Migrate Schema to to PostgreSQL

Run migrate:

cd <virt-env>
python manage.py migrate

Apache

Please note: It is essential that tcp port 80 be open in your system. Sometimes the firewall may deny access to it. Check if iptables will drop input packets in the output of this command:

sudo iptables -L

If you see “INPUT” and “DROP” on the same line and no specific ACCEPT rule for tcp port 80 chances are web traffic will be blocked. Ask your sysadmin to open tcp ports 80 and 443 for http and https. Alternatively, check this iptables guide.

Install Apache and related modules:

sudo yum -y install httpd httpd-devel mod_ssl

Give the system a fully qualified domain name (FQDN) if needed:

# Find out the system IP addres with 'ifconfig'.
# Assuming it is a VM created by Vagrant, this could be 10.0.2.15.
# Sudo edit '/etc/hosts' and add an address and domain name entry.
# For example:
10.0.2.15  virtualCentOS.local virtualCentOS

# Sudo edit the file /etc/httpd/conf/httpd.conf,
# and set the ServerName, for example:
ServerName virtualCentOS.local:80

# Set to start httpd at boot:
sudo chkconfig httpd on

# Check this setting if you wish, with:
sudo chkconfig --list httpd

# Control:
#    sudo apachectl <command>
# Where <command> can be:
#     start         : Start httpd daemon.
#     stop          : Stop httpd daemon.
#     restart       : Restart httpd daemon, start it if not running.
#     status        : Brief status report.
#     graceful      : Restart without aborting open connections.
#     graceful-stop : stop without aborting open connections.
#
# Start httpd daemon:
sudo apachectl start

# Test Apache:
# If all is well.
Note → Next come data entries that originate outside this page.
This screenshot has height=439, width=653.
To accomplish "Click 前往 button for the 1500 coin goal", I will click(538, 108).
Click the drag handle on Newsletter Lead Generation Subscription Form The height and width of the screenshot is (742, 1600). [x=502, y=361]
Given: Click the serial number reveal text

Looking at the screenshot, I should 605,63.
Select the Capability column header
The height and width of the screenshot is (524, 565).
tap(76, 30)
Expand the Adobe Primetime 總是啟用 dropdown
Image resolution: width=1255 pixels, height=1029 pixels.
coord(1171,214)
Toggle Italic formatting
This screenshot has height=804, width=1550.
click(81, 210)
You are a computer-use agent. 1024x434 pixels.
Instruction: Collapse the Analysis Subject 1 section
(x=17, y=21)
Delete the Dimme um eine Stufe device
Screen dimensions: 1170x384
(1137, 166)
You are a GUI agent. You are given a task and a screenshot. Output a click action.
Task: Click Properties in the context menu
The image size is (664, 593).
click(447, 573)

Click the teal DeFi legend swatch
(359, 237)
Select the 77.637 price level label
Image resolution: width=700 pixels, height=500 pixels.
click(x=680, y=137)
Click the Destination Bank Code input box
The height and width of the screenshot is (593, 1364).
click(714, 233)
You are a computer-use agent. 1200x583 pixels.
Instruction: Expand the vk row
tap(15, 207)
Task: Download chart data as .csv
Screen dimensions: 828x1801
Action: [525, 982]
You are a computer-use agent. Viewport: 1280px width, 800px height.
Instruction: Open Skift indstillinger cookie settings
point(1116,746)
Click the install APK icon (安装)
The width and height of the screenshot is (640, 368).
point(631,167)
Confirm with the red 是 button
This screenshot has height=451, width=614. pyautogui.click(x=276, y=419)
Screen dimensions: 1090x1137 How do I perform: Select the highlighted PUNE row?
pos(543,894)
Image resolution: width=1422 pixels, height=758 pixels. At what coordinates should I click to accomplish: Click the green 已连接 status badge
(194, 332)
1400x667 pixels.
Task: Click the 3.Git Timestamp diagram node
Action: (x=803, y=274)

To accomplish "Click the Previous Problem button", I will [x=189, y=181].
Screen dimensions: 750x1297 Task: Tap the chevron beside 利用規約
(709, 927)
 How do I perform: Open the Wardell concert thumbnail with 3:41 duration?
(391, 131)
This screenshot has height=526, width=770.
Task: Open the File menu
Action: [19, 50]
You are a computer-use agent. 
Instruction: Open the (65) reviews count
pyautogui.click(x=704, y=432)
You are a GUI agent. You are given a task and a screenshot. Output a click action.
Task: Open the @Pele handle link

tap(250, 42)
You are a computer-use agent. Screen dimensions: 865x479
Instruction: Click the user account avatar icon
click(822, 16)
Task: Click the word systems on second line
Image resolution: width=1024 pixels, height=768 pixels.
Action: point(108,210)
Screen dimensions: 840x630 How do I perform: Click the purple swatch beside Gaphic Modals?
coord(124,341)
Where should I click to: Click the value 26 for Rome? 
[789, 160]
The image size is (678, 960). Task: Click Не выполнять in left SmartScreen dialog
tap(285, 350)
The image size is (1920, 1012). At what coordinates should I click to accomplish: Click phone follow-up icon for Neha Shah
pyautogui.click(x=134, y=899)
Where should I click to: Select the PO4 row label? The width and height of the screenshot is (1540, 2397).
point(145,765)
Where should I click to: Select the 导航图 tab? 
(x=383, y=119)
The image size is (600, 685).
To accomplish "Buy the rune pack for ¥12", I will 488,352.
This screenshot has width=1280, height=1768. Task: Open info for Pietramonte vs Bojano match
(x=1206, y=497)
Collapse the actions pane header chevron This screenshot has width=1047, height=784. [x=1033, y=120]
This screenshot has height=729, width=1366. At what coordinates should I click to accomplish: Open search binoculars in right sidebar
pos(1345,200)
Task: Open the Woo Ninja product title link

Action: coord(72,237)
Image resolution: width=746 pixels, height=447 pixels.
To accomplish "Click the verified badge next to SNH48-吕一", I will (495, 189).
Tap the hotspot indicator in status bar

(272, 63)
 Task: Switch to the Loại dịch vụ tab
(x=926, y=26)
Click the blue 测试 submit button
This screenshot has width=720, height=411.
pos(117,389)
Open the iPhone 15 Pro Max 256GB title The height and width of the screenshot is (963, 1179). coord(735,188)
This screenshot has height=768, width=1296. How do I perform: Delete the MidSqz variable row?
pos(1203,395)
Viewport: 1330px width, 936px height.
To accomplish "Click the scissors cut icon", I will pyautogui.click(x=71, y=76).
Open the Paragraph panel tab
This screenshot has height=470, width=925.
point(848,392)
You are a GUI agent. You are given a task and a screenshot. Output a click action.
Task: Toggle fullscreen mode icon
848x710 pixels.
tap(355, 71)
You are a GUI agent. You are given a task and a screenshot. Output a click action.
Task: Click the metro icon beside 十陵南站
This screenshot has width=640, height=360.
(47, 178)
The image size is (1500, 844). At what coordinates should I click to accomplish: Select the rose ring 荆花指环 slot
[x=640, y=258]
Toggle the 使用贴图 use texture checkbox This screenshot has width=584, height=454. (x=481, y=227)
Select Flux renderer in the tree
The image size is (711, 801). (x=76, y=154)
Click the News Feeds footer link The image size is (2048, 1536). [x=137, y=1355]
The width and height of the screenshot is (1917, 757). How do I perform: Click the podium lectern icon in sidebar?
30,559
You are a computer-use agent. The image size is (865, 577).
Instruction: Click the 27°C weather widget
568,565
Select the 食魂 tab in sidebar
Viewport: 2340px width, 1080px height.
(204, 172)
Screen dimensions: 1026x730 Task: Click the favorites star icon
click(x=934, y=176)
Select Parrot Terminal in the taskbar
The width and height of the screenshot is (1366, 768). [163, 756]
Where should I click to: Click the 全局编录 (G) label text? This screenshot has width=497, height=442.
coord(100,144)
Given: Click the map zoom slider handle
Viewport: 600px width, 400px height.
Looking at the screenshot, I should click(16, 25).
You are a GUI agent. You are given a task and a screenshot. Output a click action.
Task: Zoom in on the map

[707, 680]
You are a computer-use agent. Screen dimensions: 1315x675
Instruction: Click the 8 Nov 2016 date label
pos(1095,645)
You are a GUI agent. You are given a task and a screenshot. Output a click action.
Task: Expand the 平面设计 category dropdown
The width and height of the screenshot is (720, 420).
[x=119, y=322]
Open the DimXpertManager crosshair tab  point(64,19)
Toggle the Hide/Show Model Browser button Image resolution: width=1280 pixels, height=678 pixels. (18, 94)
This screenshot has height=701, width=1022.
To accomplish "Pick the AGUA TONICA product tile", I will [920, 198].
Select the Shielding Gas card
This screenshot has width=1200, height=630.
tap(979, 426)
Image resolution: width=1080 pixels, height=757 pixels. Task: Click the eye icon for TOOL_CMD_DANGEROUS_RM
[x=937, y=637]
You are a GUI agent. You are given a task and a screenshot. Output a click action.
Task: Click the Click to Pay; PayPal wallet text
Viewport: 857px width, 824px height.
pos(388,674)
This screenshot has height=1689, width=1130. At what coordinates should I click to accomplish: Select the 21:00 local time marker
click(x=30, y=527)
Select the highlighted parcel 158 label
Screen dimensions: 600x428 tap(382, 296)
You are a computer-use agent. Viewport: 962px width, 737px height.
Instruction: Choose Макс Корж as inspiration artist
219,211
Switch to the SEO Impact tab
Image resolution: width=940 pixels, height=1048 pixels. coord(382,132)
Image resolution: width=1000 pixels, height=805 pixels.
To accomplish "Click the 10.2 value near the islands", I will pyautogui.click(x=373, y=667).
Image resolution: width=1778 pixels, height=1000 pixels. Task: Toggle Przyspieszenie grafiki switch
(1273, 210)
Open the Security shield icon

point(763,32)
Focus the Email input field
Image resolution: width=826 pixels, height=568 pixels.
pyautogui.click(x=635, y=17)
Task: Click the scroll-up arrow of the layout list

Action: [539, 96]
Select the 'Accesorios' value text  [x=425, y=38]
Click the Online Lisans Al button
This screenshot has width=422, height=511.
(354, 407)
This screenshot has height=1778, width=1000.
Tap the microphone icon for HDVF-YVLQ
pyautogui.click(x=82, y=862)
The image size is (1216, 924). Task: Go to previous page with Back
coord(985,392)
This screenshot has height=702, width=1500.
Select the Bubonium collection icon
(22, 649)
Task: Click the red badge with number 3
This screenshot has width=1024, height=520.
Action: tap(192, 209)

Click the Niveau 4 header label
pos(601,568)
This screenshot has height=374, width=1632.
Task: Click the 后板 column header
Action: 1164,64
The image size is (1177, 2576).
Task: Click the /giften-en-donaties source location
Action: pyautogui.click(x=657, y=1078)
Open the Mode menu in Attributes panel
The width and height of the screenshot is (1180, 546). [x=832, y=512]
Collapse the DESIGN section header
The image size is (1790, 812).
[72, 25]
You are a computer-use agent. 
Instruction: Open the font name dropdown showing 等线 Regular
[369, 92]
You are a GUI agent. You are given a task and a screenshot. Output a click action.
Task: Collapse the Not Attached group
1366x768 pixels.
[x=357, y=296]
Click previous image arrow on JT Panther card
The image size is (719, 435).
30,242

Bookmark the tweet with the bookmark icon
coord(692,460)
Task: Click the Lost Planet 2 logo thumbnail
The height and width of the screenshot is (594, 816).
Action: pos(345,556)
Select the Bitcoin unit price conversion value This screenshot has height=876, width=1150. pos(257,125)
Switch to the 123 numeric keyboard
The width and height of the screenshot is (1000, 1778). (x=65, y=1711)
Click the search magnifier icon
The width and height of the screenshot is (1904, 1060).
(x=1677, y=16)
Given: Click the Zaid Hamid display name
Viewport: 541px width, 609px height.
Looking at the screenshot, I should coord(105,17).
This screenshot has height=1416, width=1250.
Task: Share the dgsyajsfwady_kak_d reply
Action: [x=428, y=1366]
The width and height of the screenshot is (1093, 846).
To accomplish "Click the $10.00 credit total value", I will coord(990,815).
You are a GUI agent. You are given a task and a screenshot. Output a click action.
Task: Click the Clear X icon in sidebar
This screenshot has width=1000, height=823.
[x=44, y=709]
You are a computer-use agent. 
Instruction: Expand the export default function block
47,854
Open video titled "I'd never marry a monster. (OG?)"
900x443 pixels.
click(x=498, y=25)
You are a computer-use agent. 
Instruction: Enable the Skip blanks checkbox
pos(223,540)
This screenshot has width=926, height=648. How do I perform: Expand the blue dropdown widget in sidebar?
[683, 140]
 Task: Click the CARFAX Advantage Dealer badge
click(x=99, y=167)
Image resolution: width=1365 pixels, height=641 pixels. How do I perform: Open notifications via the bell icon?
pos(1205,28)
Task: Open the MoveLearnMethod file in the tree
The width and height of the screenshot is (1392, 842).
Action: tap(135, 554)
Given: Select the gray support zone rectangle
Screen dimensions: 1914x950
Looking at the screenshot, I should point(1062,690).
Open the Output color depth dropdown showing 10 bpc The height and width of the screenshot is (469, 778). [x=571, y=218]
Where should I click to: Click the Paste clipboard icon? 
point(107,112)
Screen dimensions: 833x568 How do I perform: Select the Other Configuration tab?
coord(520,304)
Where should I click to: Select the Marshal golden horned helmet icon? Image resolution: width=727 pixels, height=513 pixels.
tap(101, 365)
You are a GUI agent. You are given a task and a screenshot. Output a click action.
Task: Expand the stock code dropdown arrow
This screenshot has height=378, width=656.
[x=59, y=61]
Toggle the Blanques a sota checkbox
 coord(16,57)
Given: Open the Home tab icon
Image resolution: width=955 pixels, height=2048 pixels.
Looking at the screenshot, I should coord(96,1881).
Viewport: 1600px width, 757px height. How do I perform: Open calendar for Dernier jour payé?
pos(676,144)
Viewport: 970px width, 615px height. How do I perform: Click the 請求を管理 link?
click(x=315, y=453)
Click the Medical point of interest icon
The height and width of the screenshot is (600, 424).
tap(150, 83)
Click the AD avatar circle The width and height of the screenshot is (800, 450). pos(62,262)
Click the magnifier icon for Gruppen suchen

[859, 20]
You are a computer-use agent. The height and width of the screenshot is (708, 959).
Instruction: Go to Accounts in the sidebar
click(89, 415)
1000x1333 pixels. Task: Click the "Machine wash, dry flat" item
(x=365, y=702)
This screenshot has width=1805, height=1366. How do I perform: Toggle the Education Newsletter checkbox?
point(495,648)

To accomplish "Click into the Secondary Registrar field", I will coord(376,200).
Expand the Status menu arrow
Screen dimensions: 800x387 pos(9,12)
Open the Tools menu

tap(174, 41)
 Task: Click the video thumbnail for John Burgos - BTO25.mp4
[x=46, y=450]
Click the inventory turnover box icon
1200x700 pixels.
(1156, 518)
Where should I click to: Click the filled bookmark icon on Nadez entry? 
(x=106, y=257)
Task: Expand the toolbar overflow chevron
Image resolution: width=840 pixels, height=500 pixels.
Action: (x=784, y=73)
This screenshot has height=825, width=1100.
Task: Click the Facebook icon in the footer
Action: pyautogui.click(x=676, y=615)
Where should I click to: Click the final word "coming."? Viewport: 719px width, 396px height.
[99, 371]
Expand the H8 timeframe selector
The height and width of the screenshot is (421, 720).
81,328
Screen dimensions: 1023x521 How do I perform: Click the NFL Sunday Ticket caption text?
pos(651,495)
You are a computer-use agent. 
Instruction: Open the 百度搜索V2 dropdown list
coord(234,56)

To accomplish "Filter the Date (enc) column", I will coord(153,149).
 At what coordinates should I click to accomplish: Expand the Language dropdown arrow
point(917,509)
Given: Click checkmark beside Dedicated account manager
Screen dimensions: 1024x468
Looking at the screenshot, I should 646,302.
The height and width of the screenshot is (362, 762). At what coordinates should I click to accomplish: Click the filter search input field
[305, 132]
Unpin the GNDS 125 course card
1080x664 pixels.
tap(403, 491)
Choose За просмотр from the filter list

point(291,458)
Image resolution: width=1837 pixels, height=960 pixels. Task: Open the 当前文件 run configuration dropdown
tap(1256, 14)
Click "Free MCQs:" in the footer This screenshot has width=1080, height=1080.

This command should produce copious
# HTML output and in the first few lines you should see:
#   '<title>Apache HTTP Server Test Page powered by CentOS</title>'
curl localhost

# You can also view the formatted Apache test page in your
# browser, e.g., firefox http://<setup-machine-ip-address>

Workplace Apps

Blast

Introduction

I5K BLAST Tutorial is on https://i5k.nal.usda.gov/content/blast-tutorial

Install & Configuration

Install BLAST and append Blast_bin directory in environment variable PATH.

BLAST DB Configuration

There are five tables for creating BLAST DB and browsing in I5K-blast.

  • Add Organism:
    • Display name should be scientific name.
    • Short name are used by system as a abbreviation.
    • Descriptions and NCBI taxa ID are automatically filled.
_images/add_organism.png
  • Add Sequence types:
    • Used to classify BLAST DBs in distinct catagories.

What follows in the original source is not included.